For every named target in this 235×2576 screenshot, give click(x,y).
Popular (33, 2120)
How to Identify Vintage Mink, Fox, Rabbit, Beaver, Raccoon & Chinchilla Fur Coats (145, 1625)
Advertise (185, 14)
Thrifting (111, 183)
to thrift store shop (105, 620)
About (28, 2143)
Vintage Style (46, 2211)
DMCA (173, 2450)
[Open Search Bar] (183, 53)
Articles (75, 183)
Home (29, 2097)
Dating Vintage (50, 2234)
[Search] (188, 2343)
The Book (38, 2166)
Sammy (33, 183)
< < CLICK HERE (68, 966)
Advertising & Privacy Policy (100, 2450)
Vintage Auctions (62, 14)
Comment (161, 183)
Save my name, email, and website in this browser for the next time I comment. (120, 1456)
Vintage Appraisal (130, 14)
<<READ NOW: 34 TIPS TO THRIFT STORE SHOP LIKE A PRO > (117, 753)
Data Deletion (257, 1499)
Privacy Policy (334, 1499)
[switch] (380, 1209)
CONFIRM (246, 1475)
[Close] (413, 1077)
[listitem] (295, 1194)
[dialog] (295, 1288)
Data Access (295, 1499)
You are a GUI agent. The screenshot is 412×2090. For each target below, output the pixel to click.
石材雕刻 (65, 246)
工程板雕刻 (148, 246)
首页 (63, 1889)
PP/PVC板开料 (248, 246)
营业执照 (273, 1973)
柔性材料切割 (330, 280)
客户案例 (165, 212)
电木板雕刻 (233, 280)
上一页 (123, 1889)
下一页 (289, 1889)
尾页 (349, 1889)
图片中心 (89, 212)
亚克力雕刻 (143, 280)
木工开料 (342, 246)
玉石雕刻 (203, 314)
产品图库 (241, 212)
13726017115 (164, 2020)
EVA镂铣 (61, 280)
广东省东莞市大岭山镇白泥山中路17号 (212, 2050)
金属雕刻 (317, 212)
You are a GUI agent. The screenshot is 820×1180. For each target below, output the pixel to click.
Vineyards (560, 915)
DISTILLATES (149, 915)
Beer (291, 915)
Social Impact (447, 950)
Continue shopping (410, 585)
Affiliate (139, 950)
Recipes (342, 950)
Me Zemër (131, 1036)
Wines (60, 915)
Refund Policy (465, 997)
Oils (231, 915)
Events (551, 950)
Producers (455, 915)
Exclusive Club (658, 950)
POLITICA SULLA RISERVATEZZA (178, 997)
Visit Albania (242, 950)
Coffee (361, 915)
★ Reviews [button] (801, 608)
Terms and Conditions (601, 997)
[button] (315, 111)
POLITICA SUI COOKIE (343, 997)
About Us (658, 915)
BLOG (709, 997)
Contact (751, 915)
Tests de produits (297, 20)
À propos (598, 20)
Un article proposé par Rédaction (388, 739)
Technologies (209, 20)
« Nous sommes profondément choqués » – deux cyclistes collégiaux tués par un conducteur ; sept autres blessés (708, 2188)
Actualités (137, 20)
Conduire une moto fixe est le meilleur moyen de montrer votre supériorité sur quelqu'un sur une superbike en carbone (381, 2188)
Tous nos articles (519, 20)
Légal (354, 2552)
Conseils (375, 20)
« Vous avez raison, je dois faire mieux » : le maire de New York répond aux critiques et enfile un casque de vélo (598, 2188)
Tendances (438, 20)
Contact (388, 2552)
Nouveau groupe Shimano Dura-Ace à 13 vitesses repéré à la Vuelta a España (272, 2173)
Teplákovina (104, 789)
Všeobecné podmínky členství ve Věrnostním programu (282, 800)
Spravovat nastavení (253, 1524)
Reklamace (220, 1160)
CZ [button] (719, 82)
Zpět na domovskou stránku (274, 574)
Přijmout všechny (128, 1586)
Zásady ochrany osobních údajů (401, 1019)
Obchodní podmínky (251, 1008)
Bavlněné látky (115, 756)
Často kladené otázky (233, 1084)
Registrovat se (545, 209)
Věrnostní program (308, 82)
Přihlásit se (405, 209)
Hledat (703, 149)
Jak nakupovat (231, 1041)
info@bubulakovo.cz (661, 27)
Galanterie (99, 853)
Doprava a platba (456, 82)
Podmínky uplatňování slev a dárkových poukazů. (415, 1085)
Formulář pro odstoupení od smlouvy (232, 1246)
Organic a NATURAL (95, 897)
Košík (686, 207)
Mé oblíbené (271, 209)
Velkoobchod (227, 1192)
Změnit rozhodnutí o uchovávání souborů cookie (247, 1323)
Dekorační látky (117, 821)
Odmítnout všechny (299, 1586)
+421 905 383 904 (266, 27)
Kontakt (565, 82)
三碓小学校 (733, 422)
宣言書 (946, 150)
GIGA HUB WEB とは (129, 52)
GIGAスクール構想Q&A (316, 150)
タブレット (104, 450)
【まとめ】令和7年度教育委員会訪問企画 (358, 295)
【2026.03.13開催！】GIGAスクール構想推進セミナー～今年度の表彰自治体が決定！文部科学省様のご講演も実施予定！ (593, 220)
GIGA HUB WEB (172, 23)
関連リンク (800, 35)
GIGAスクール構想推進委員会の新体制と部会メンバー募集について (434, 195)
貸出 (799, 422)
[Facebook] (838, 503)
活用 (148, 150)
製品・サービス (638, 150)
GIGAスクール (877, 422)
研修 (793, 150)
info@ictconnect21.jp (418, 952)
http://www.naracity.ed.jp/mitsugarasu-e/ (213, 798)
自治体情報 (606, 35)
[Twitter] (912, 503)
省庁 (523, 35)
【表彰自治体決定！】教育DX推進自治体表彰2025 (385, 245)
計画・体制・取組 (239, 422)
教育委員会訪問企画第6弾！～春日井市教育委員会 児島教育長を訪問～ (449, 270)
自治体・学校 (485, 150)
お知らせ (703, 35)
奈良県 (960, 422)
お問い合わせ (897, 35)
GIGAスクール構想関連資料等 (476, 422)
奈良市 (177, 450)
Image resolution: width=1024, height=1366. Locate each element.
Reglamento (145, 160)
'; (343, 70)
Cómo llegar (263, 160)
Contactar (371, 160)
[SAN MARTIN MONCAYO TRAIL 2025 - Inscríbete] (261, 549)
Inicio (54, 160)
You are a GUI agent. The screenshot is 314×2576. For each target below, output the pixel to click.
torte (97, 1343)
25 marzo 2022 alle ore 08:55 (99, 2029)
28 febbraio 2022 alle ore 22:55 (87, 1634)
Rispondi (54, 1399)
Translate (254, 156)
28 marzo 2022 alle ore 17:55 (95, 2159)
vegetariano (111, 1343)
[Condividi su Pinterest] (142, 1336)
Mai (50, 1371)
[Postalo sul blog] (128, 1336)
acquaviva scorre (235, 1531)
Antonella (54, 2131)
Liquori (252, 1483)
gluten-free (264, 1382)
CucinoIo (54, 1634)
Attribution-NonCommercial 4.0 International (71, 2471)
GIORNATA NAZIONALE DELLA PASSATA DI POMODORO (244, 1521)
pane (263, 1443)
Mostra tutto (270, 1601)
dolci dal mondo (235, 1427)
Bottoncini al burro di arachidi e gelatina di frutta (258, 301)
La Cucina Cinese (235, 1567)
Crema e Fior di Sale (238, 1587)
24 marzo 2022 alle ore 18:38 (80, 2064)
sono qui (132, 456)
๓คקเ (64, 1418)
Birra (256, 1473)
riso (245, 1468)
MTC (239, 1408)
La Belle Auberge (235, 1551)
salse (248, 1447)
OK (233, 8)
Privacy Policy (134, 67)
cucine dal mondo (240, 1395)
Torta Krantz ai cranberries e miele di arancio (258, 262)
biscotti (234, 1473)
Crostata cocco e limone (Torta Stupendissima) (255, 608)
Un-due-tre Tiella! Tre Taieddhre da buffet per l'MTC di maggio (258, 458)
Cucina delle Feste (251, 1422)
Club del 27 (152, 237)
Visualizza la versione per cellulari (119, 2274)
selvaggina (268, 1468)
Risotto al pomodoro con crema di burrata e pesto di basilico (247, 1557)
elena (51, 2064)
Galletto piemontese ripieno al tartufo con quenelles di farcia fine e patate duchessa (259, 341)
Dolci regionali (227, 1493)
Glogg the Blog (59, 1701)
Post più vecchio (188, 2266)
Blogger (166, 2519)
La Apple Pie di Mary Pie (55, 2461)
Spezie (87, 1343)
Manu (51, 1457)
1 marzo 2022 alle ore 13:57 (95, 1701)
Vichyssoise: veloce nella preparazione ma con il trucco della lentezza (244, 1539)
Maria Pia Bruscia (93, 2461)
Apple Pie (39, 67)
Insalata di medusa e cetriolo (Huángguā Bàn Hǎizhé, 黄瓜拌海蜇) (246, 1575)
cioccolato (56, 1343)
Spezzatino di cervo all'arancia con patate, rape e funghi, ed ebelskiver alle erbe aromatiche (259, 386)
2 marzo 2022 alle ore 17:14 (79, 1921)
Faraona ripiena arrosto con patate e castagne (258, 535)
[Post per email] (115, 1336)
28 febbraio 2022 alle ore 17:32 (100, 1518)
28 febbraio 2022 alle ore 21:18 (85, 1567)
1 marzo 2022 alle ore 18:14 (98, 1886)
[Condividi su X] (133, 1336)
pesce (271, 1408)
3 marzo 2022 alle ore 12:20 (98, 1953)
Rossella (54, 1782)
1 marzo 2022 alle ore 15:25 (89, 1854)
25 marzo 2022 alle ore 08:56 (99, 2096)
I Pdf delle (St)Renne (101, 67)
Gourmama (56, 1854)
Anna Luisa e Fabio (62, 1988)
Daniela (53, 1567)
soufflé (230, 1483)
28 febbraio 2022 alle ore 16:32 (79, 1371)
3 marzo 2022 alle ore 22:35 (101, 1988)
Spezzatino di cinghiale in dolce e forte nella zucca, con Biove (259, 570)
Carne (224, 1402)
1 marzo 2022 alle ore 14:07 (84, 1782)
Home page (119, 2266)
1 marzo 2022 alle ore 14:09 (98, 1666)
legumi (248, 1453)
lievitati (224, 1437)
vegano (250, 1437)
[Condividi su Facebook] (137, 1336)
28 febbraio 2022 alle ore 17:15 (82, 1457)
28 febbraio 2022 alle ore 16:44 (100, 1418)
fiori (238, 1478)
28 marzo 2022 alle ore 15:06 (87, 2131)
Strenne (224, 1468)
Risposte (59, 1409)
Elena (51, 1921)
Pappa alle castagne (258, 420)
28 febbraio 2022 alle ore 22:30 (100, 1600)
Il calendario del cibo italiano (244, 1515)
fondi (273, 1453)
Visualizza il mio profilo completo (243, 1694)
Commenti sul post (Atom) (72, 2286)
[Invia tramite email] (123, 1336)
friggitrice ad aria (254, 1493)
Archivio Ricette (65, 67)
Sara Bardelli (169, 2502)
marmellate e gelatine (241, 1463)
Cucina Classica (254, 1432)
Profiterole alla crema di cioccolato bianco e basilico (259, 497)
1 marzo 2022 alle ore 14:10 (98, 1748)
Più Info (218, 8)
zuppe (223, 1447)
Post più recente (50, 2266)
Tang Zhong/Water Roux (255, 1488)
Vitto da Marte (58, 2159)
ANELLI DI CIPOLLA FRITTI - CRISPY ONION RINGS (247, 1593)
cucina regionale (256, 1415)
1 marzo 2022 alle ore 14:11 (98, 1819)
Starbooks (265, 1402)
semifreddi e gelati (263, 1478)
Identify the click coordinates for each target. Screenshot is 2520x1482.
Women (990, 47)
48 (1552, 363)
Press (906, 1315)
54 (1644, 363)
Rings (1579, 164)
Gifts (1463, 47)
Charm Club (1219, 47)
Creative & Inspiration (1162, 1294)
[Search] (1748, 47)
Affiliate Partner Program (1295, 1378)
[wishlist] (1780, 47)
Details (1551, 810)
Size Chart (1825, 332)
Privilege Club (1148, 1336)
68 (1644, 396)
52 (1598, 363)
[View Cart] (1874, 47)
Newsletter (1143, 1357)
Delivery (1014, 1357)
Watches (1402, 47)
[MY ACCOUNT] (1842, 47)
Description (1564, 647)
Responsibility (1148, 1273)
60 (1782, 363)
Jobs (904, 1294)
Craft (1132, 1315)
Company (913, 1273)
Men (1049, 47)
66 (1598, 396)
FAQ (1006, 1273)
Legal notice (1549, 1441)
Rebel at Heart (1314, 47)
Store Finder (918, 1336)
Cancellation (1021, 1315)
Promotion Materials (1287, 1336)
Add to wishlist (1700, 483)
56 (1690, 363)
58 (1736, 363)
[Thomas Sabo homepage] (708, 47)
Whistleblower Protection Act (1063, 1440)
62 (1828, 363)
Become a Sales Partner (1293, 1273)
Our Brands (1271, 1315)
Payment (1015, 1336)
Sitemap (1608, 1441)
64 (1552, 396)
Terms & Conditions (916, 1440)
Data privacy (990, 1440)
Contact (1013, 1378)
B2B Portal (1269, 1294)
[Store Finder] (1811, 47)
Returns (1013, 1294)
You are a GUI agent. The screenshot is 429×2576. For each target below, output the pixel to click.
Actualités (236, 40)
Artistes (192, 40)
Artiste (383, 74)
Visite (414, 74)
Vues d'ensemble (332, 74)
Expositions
====
§ **What needs to be done**
Copy each line above where the string "email" occurs.

§ **The completed task**
Save my name, email, and website in this browser for the next time I comment. (120, 1456)
[Post per email] (115, 1336)
[Invia tramite email] (123, 1336)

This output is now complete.